KUTIPAN SUMBER:
>>>>>

Washington, AS – Presiden Donald Trump menandatangani sebuah keputusan yang langsung mengguncang dunia.
Lewat kebijakan barunya, Trump kembali memberlakukan larangan perjalanan internasional mirip dengan yang sempat memicu protes global pada awal masa jabatannya tahun 2017.
Larangan ini akan berlaku mulai Senin (10/06/25) , pukul 00.01 waktu setempat, dan ditujukan kepada warga dari 19 negara.
Sebanyak 12 negara masuk dalam daftar larangan total, sementara 7 negara lainnya dikenai pembatasan khusus. Negara yang dilarang masuk ke Amerika serikat adalah :
- Afghanistan
- Myanmar
- Chad
- Republik Demokratik Kongo
- Guinea Ekuatorial
- Eritrea
- Haiti
- Iran
- Libya
- Somalia
- Sudan
- Yaman
Negara yang dikenai pembatasan khusus oleh Amerika :
- Burundi
- Kuba
- Laos
- Sierra Leone
- Togo
- Turkmenistan
- Venezuela (terbatas pada pejabat pemerintah dan keluarganya)
Alasan Keamanan Nasional
Dalam rilis yang dikeluarkan gedung putih, Trump menyatakan “Saya harus bertindak untuk melindungi keamanan nasional dan kepentingan rakyat Amerika Serikat.”— Presiden Donald J. Trump
Trump mengacu pada perintah eksekutif yang ia tandatangani 20 Januari 2025, yang memerintahkan lembaga seperti Departemen Luar Negeri, Keamanan Dalam Negeri (DHS), dan Direktur Intelijen Nasional (DNI) untuk mengevaluasi sikap “permusuhan” negara lain terhadap AS.
Hasil laporan itu dijadikan dasar larangan ini. Namun, keabsahan metode evaluasi tersebut masih dipertanyakan banyak pihak.

<<<<<

ENTRI DATA:

>>>>>

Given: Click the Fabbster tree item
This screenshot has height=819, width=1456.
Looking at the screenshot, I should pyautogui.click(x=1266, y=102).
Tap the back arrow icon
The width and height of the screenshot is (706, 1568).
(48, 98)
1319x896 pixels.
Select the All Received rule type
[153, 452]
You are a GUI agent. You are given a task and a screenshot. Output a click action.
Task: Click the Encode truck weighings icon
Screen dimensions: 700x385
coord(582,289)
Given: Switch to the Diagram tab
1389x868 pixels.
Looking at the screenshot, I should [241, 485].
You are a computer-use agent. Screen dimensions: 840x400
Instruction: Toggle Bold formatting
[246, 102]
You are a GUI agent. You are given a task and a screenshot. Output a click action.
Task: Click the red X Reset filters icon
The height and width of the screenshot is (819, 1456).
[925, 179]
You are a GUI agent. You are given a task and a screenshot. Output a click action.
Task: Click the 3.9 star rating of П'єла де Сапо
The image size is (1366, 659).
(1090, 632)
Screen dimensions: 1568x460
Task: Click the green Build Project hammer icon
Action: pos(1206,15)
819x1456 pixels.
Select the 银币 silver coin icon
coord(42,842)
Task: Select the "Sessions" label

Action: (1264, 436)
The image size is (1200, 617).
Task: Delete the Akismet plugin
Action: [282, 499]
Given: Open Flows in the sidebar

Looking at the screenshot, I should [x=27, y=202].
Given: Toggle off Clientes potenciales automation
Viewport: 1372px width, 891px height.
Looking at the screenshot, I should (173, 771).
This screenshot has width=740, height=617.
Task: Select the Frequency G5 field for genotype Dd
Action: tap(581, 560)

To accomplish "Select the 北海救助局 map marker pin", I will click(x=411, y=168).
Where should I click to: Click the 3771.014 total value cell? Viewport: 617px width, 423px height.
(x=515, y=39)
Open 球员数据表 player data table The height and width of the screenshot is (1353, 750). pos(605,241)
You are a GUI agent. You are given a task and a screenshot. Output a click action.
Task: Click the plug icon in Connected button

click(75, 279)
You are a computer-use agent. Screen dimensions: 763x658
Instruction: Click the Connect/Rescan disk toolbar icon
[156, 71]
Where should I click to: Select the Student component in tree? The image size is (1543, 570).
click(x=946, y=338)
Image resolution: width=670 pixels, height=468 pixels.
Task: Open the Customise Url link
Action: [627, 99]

<<<<<

TUJUAN TUGAS:
Jawab pertanyaan berikut berdasarkan kutipan tentang larangan perjalanan AS:
(a) Berapa negara yang masuk daftar larangan total?
(b) Kapan perintah eksekutif yang dirujuk Trump ditandatangani?
(c) Untuk Venezuela, pembatasan khusus itu terbatas pada siapa?
Catatan-catatan itu tidak berperan apa pun di sini.

HASIL LATIHAN:
(a) 12 negara.
(b) 20 Januari 2025.
(c) Pejabat pemerintah dan keluarganya.